Plain pit toilets were banned under the Minimum Uniform Norms and Standards for Public School Infrastructure in 2013, and were to be removed and replaced by 2016. The Department of Basic Education had missed deadlines in 2016, 2020 and 2023, said EE.
In 2017 EE visited 18 schools in Ga-Mashashane and found that learners in most of the schools had to use plain pit toilets. Again in 2020 and 2023 EE visited the schools and found conditions unchanged in some schools and even worse in others.
Jay-Dee Cyster, EE Communications Manager said the Limpopo Education Department was slow to meet its moral and legal responsibilities to learners.
Mike Maringa, Limpopo Department of Basic Education spokesperson, said the department was preparing to update the courts on its progress, in line with a court directive.

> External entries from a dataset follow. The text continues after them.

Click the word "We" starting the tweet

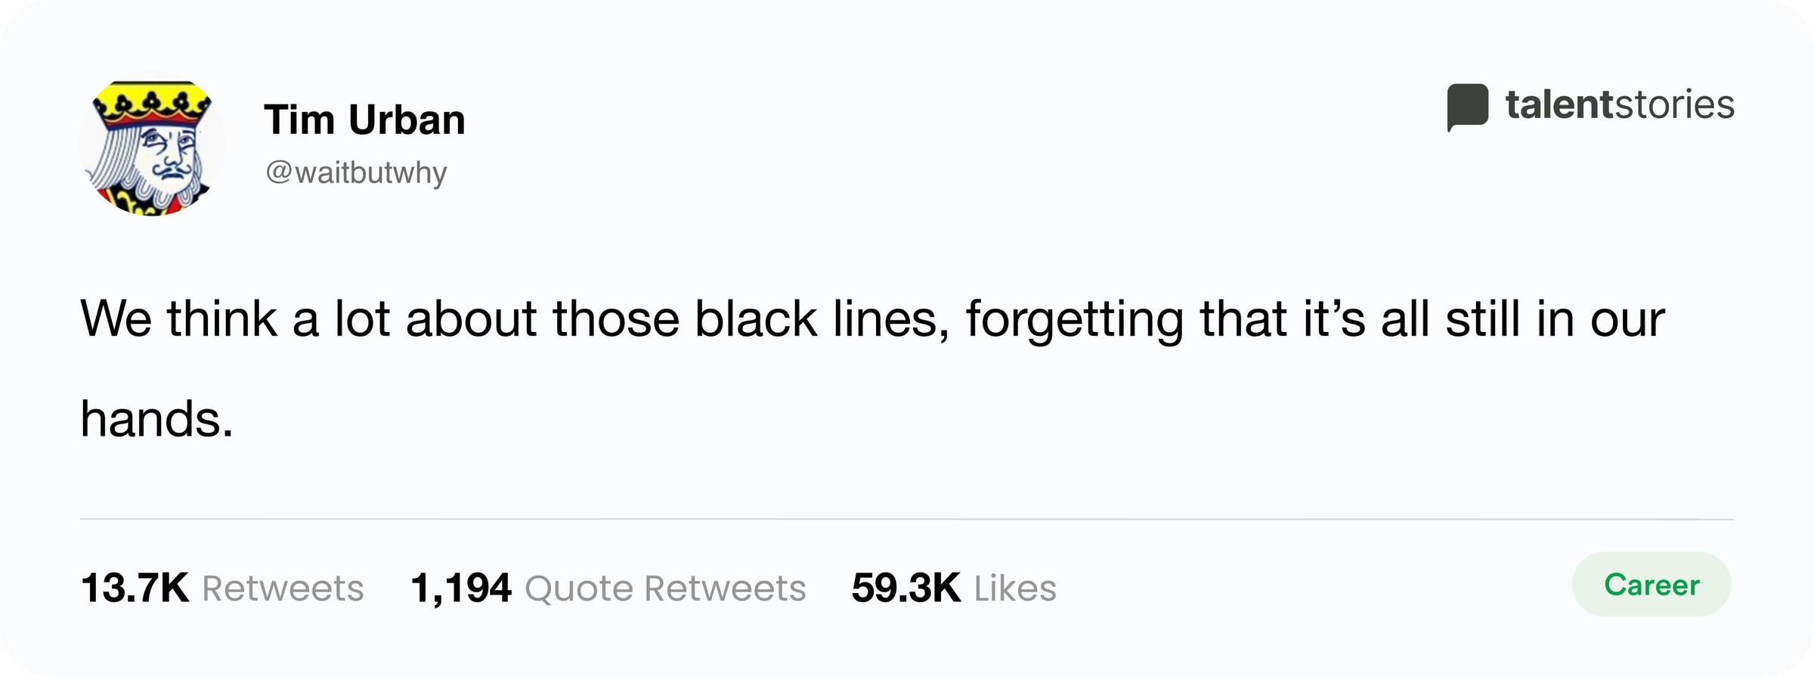(x=116, y=318)
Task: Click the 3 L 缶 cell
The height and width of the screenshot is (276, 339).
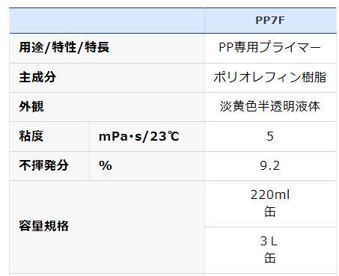Action: click(270, 250)
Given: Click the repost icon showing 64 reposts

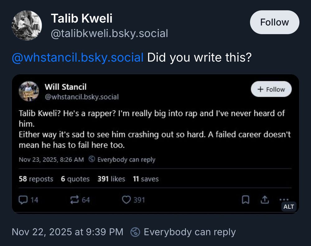Looking at the screenshot, I should [75, 200].
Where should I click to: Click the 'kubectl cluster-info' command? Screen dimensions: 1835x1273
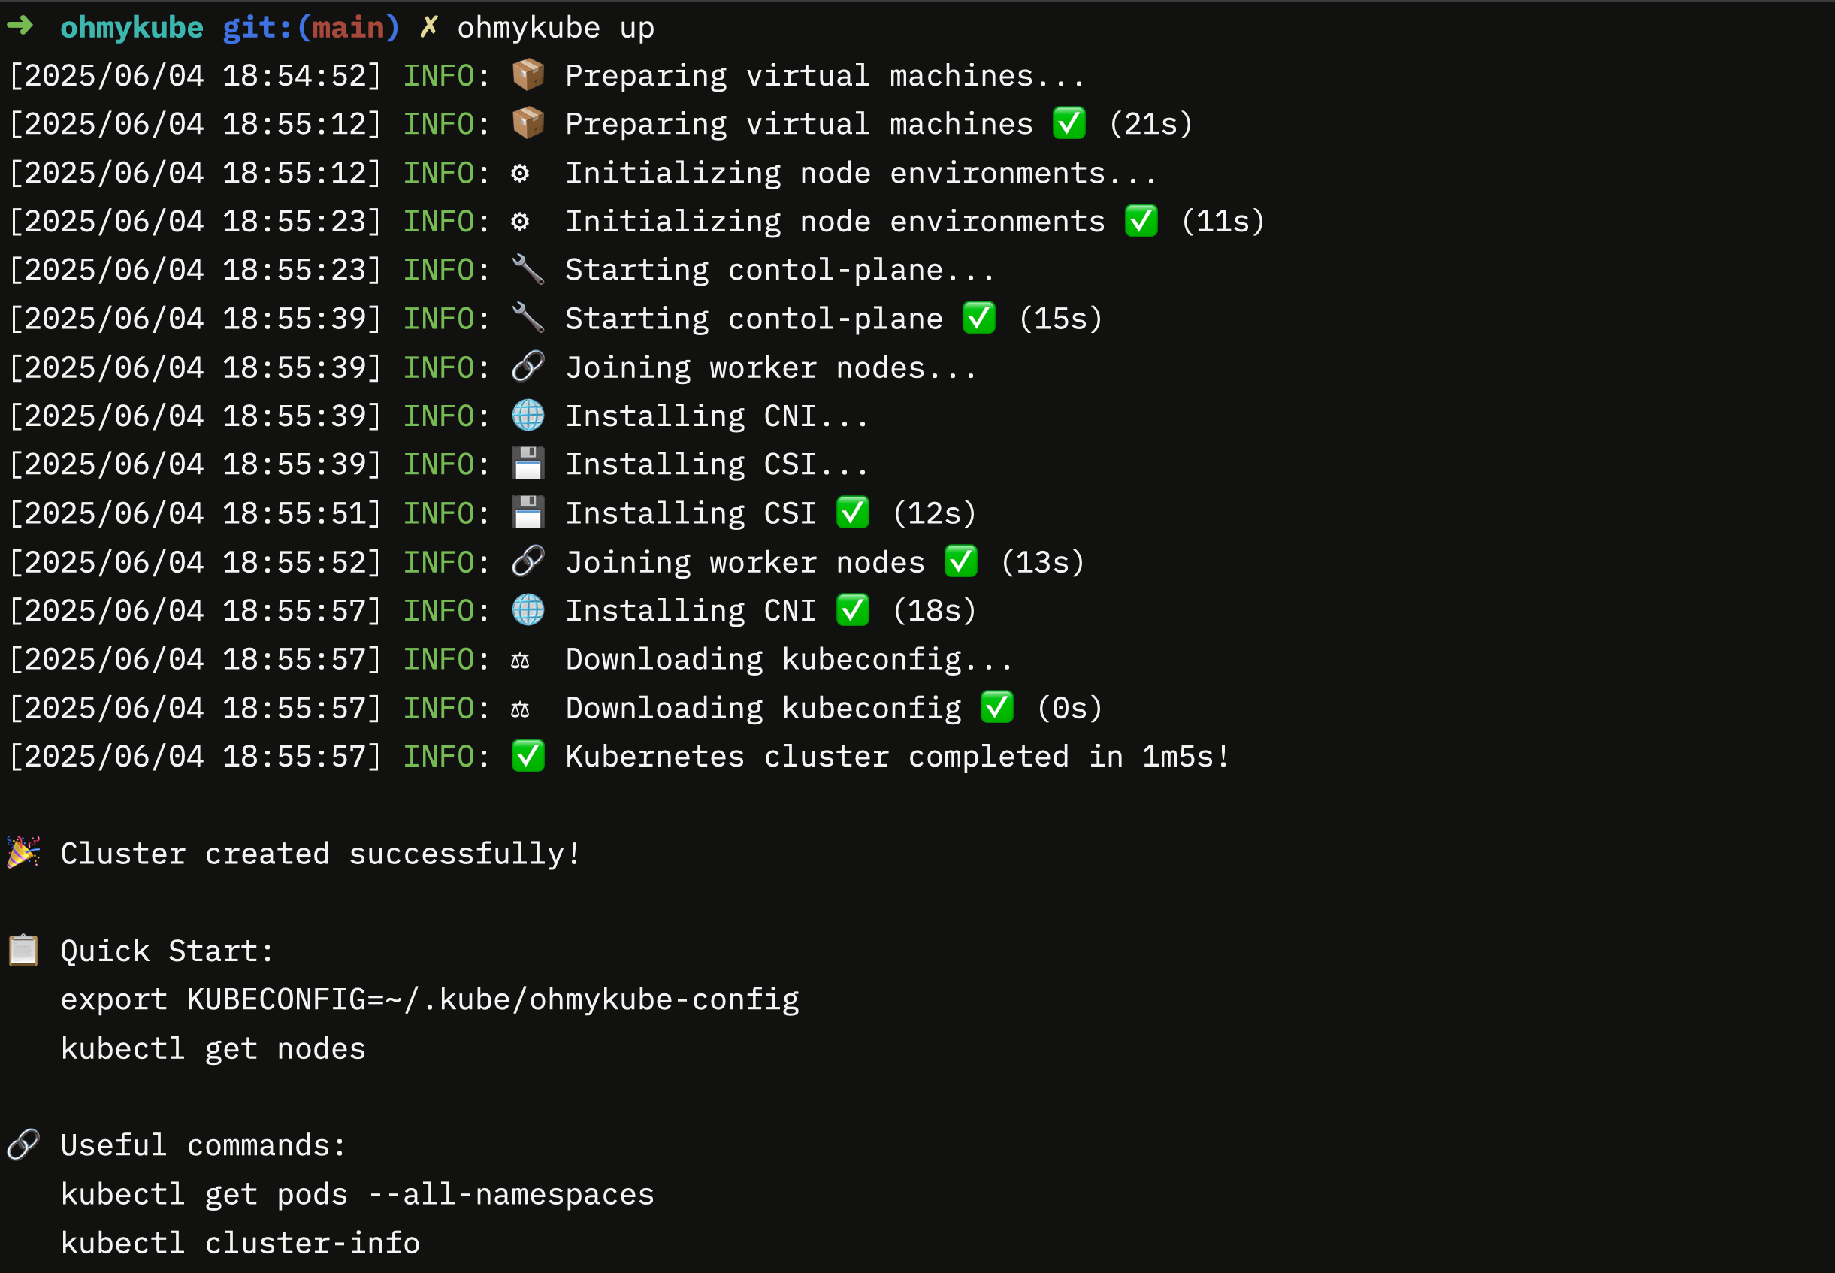point(240,1243)
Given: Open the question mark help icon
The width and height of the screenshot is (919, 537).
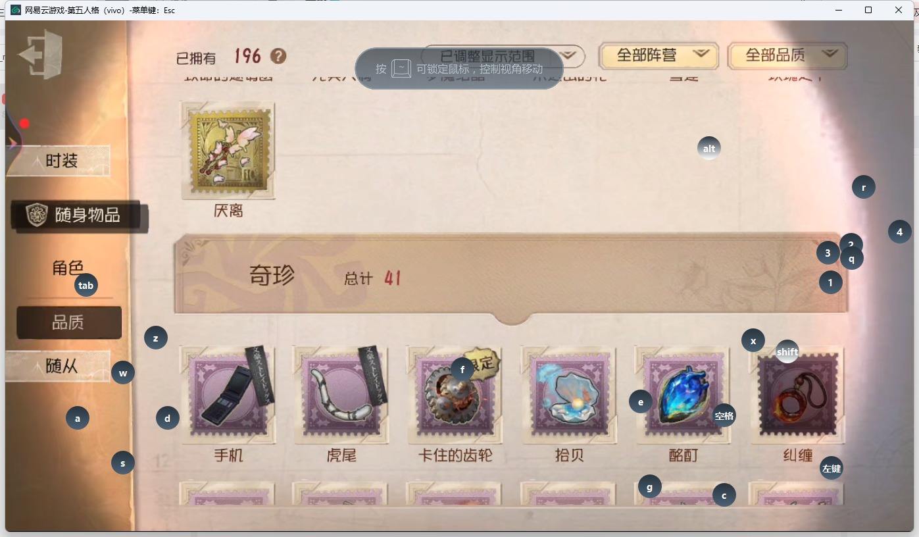Looking at the screenshot, I should point(278,56).
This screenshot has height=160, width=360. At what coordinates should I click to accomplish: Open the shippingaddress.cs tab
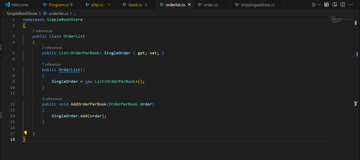(x=257, y=5)
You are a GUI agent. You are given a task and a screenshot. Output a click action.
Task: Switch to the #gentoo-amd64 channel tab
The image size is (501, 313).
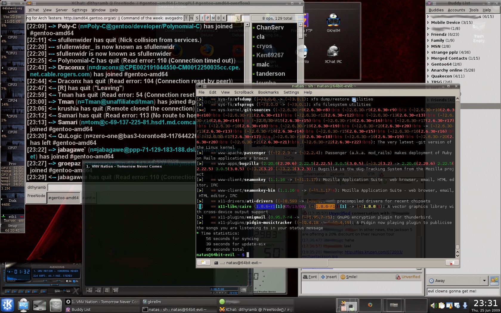tap(64, 198)
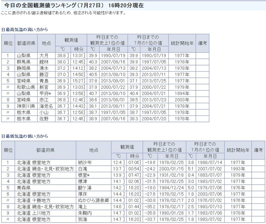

On Tuesday, Equal Education members came from Ga-Mashashane to Polokwane in four minibus taxis. Singing and waving placards reading ‘Stop missing deadlines’, ‘No more extensions, Keep your promise’, ‘Learners’ lives are in danger, and Pits are Undignified’ as they marched to the offices in Biccard street.
One learner told GroundUp that their toilets are now a danger to them. “Recently our principal had to fix one of the toilet seats with plastic, but we are afraid of using the toilet in such condition,” said the learner.
Francis Mothiba, from the school governing body at Seipone Secondary, said parents had been talking to the department for eight years. Mothiba said 400 learners at the school use three pit toilets.
“The pit toilets at our school have cracks and are about to fail, but learners are forced to use the toilets in that state,” said Mothiba.
Isaac Malatji, the Chief Director of Infrastructure in the Limpopo Department of Basic Education, received and signed the memorandum.